▶ _THE TASK_: Print all of the records below again without a single difference.

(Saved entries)
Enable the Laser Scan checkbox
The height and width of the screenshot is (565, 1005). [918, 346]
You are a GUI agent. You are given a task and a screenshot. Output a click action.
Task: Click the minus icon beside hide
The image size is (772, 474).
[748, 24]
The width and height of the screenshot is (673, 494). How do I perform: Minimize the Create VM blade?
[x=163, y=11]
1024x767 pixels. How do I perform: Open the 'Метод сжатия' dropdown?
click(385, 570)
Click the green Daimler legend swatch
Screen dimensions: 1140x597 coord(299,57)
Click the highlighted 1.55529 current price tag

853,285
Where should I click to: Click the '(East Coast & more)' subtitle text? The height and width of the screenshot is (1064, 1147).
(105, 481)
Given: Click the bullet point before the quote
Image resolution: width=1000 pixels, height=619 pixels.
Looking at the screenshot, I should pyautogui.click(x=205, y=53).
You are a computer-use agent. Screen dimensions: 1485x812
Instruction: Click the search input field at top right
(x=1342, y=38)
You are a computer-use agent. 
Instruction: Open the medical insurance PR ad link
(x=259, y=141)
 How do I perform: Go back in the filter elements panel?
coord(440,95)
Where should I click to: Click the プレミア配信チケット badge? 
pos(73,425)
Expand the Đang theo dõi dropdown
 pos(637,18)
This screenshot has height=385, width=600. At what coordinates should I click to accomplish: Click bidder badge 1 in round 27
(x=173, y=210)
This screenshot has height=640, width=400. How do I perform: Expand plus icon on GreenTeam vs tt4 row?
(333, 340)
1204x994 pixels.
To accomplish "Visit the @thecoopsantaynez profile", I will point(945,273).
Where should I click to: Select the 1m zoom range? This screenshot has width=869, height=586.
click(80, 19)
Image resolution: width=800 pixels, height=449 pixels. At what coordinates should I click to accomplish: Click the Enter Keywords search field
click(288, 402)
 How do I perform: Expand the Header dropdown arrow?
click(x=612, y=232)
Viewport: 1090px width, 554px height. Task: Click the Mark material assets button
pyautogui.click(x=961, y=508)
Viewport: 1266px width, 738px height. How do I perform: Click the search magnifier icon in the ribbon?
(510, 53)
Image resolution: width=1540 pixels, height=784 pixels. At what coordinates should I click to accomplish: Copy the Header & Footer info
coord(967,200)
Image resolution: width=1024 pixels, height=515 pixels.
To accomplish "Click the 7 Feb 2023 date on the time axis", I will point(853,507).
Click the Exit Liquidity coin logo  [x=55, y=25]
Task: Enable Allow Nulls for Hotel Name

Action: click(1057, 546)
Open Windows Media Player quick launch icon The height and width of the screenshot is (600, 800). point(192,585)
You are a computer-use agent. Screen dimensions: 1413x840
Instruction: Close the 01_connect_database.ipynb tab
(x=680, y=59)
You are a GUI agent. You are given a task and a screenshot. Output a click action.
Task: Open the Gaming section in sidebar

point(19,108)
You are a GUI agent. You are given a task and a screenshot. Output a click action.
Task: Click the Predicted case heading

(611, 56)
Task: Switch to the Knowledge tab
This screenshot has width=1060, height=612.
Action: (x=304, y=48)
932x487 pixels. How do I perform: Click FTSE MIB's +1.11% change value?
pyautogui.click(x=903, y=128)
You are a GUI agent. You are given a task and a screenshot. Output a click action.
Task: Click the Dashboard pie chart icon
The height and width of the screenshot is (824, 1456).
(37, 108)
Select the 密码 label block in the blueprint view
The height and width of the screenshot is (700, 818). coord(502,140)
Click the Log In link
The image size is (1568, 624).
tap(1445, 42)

▶ _RESPONSE TO THIS EXERCISE_:
Enable the Laser Scan checkbox
The height and width of the screenshot is (565, 1005). [918, 346]
You are a GUI agent. You are given a task and a screenshot. Output a click action.
Task: Click the minus icon beside hide
The image size is (772, 474).
[748, 24]
The width and height of the screenshot is (673, 494). How do I perform: Minimize the Create VM blade?
[x=163, y=11]
1024x767 pixels. How do I perform: Open the 'Метод сжатия' dropdown?
click(385, 570)
Click the green Daimler legend swatch
Screen dimensions: 1140x597 coord(299,57)
Click the highlighted 1.55529 current price tag

853,285
Where should I click to: Click the '(East Coast & more)' subtitle text? The height and width of the screenshot is (1064, 1147).
(105, 481)
Given: Click the bullet point before the quote
Image resolution: width=1000 pixels, height=619 pixels.
Looking at the screenshot, I should pyautogui.click(x=205, y=53).
You are a computer-use agent. Screen dimensions: 1485x812
Instruction: Click the search input field at top right
(x=1342, y=38)
You are a computer-use agent. 
Instruction: Open the medical insurance PR ad link
(x=259, y=141)
 How do I perform: Go back in the filter elements panel?
coord(440,95)
Where should I click to: Click the プレミア配信チケット badge? 
pos(73,425)
Expand the Đang theo dõi dropdown
 pos(637,18)
This screenshot has height=385, width=600. At what coordinates should I click to accomplish: Click bidder badge 1 in round 27
(x=173, y=210)
This screenshot has height=640, width=400. How do I perform: Expand plus icon on GreenTeam vs tt4 row?
(333, 340)
1204x994 pixels.
To accomplish "Visit the @thecoopsantaynez profile", I will point(945,273).
Where should I click to: Select the 1m zoom range? This screenshot has width=869, height=586.
click(80, 19)
Image resolution: width=800 pixels, height=449 pixels. At what coordinates should I click to accomplish: Click the Enter Keywords search field
click(288, 402)
 How do I perform: Expand the Header dropdown arrow?
click(x=612, y=232)
Viewport: 1090px width, 554px height. Task: Click the Mark material assets button
pyautogui.click(x=961, y=508)
Viewport: 1266px width, 738px height. How do I perform: Click the search magnifier icon in the ribbon?
(510, 53)
Image resolution: width=1540 pixels, height=784 pixels. At what coordinates should I click to accomplish: Copy the Header & Footer info
coord(967,200)
Image resolution: width=1024 pixels, height=515 pixels.
To accomplish "Click the 7 Feb 2023 date on the time axis", I will point(853,507).
Click the Exit Liquidity coin logo  [x=55, y=25]
Task: Enable Allow Nulls for Hotel Name

Action: click(1057, 546)
Open Windows Media Player quick launch icon The height and width of the screenshot is (600, 800). point(192,585)
You are a computer-use agent. Screen dimensions: 1413x840
Instruction: Close the 01_connect_database.ipynb tab
(x=680, y=59)
You are a GUI agent. You are given a task and a screenshot. Output a click action.
Task: Open the Gaming section in sidebar

point(19,108)
You are a GUI agent. You are given a task and a screenshot. Output a click action.
Task: Click the Predicted case heading

(611, 56)
Task: Switch to the Knowledge tab
This screenshot has width=1060, height=612.
Action: (x=304, y=48)
932x487 pixels. How do I perform: Click FTSE MIB's +1.11% change value?
pyautogui.click(x=903, y=128)
You are a GUI agent. You are given a task and a screenshot. Output a click action.
Task: Click the Dashboard pie chart icon
The height and width of the screenshot is (824, 1456).
(37, 108)
Select the 密码 label block in the blueprint view
The height and width of the screenshot is (700, 818). coord(502,140)
Click the Log In link
The image size is (1568, 624).
tap(1445, 42)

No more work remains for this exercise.